Note: protocol here is just a single step in the protocol defined in BioQueue
query_job_status¶
This function provides BioQueue an interface to query the status of a job. The prototype of the function is:
query_job_status(job_id)
param job_id: | int, job id in the cluster |
---|---|
return: | int, job status |
If the job has completed, the function should return 0. If the job is running, it should return 1. If the job is queuing, it should return 2. If an error occurs during the execution of a job, it should return a negative number.
cancel_job¶
The function allows BioQueue to terminate the execution of a job. The prototype of the function is:
cancel_job(job_id)
param job_id: | int, job id |
---|---|
return: | if success, return 1, else return 0 |
Problems you may encounter with¶
1. Install python 2.7 or high and pip without root privilege¶
Cluster users usually do not have root privilege, and the python installation may be out-of-date. So it may be hard for biologists to configure the python environment for BioQueue, here we provide a helper script in deploy/python_pip_non_root.sh. This shell script will download source code of Python 2.7.13 from Python.org and compile it on the machine. You can run the script by running:
cd deploy
chmod +x python_pip_non_root.sh
./python_pip_non_root.sh
If the compile process failed, you can download a pre-built binary from ActiveState straightforwardly. NOTICE: the pre-built binary from ActiveState cannot be used in production environment.
After installation, you can add the bin directory to your PATH environment variable for quicker access. For example, if you use the Bash shell on Unix, you could place this in your ~/.bash_profile file (assuming you installed into /home/your_name/bin):
export PATH=/home/your_name/bin:$PATH
then save the .bash_profile file and run:
source ~/.bash_profile
Now you should be able to run BioQueue with the new Python.
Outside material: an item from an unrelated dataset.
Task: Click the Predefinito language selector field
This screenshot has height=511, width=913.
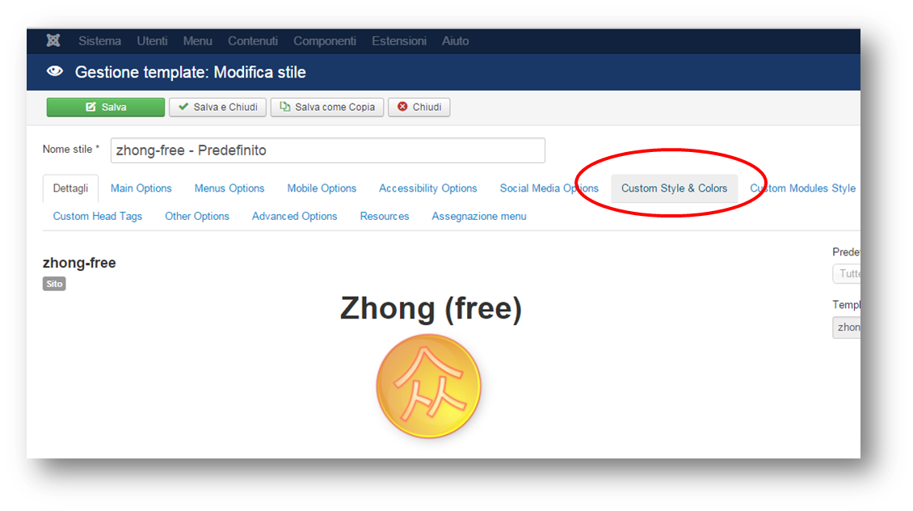Action: pyautogui.click(x=847, y=273)
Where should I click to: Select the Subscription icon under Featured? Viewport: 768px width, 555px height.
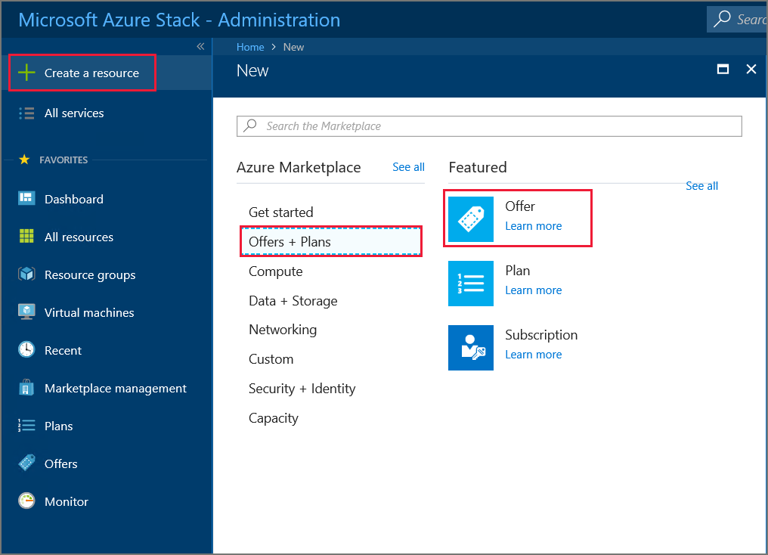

2. Cannot run BioQueue with sqlite on clusters¶
Before answer the question, we highly recommand that all users use MySQL rather than SQLite. When running BioQueue on a cluster with Network File System (NFS), you may get an error message like:
django.db.utils.OperationalError: disk I/O error
The reason for this error is that SQLite uses reader/writer locks to control access to the database, while those locks are unimplemented on many NFS implementations (including recent versions of Mac OS X). So the only solution is to use a database software like MySQL.